>>38729>What rules have to be determined?Pregame distribution of territory.
Retreat procedure for defeated defenders.
Troop production calculation; how much each territory provides; whether there's a bonus for holding continents, and which are the continents; whether there's more than one kind of unit as I'm thinking about aircraft which are a staple of the kind of Risk I'm used to (War 2) and their production and use.
Troop movement: can an unit move to a bordering territory and partake in an attack, can it move to the other side of the world and partake in an attack, should that be conditional to an energy resource produced in a handful of territories and which players can trade.
Whether there is an additional lightning war phase where, for the price of sacrificing troops and/or this energy resource the attacker can move troops which already attacked further to invade another province.

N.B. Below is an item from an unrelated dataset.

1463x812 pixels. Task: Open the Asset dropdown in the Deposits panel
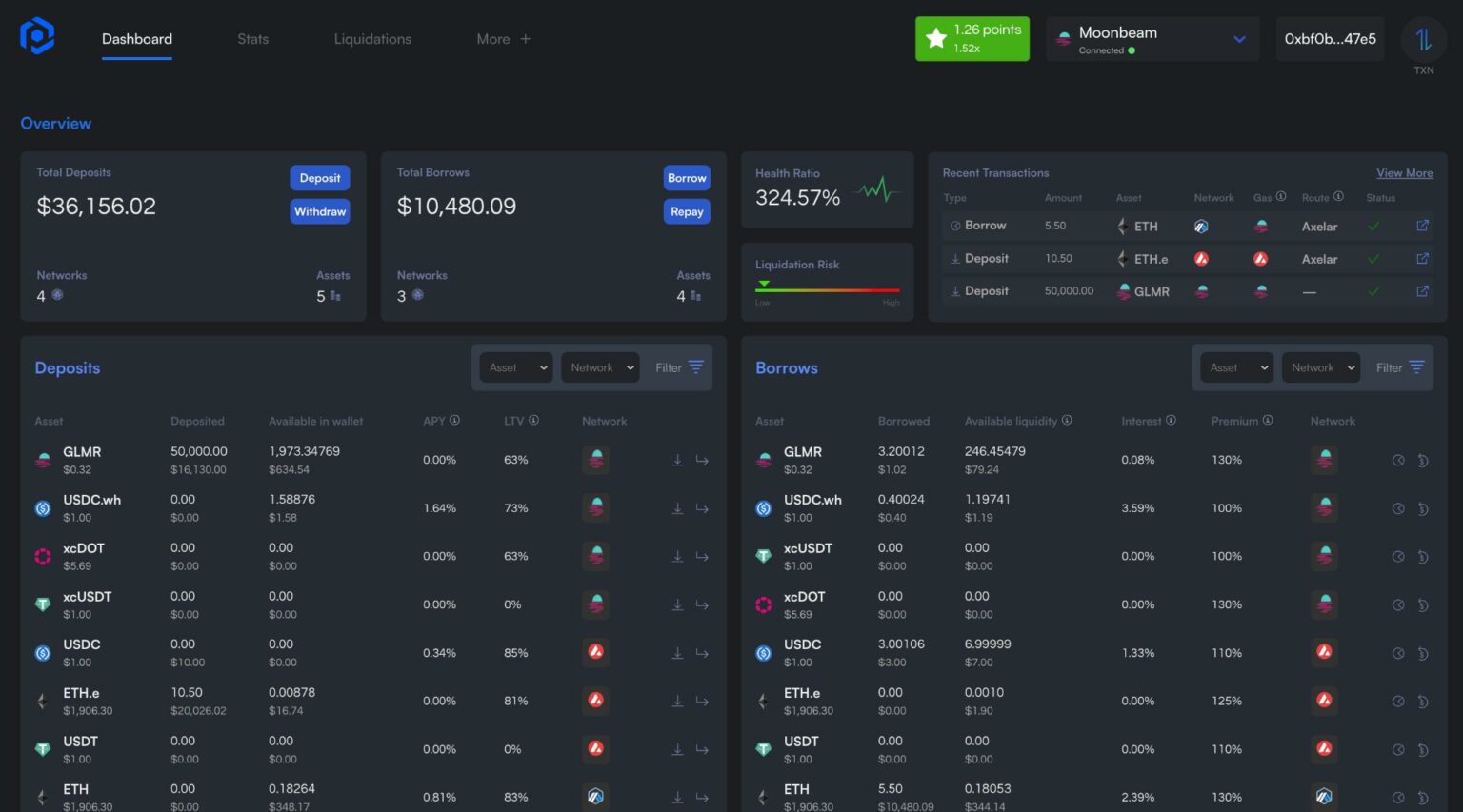pos(515,367)
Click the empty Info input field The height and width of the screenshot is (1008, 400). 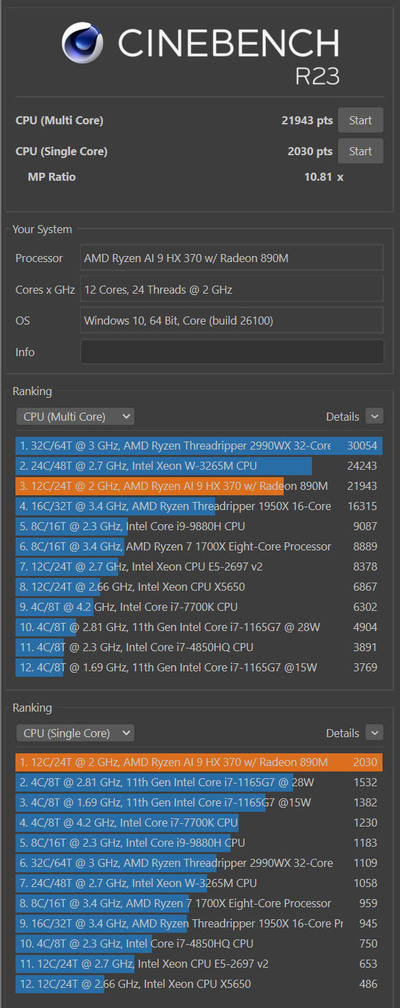coord(232,352)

Or, ditching the aircraft, whether there's a fundamental, more game-defining difference between defensive/garrison forces and offensive forces. Maybe they're produced at a fixed ratio, like 1:1. Or, borrowing from, I think, "Eastern Front 2", there is a single unit type but it has two stages, "spent" and "full" and only "full" can launch attacks; this implies changes to production and to casualty calculation. Or scrap this whole idea as it has the potential of making the game too defensive.
I don't want gimmick mechanics, just a strong core. The exception might be a mechanic for minor powers, outside players' control, all of which covered by the same color but every such territory is independent; according to certain rules they grow in strength and even attack neighboring territories. Some rules for them to appear in abandoned territories or rise up as rebellions.
Whether there is a "force limit" or armies can expand infinitely.
Protocol for players submitting each kind of order, which orders they have and in what sequence they are determined. The sequence of movement, combat and production matters.
Then balance concerns. Depending on production, width and Max Mortality warfare might grow too static, armies may grow faster than warfare exhausts them -probably bad for gameplay- or slower -not bad on the big picture but would also slow the pace a lot.